BEGIN THE RECORDS
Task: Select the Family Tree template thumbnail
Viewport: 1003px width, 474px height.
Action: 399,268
END THE RECORDS
BEGIN THE RECORDS
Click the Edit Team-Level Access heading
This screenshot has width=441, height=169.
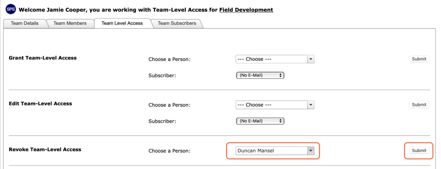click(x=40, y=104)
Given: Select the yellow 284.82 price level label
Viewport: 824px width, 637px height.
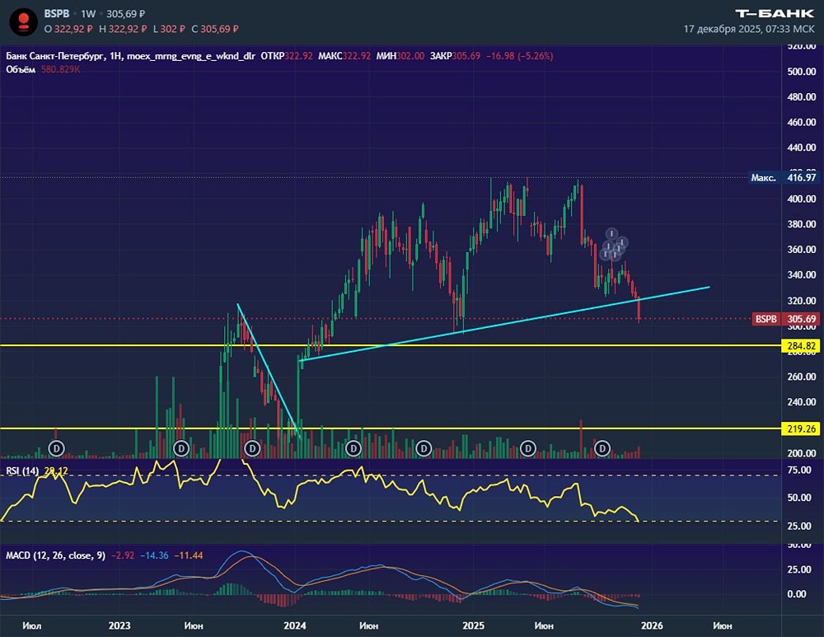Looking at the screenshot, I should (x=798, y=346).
END THE RECORDS
**WHAT YOU NEED TO DO:** Copy all lines from the material above that hold the word "Select".

**TASK OUTPUT:**
Task: Select the Family Tree template thumbnail
Given: Select the yellow 284.82 price level label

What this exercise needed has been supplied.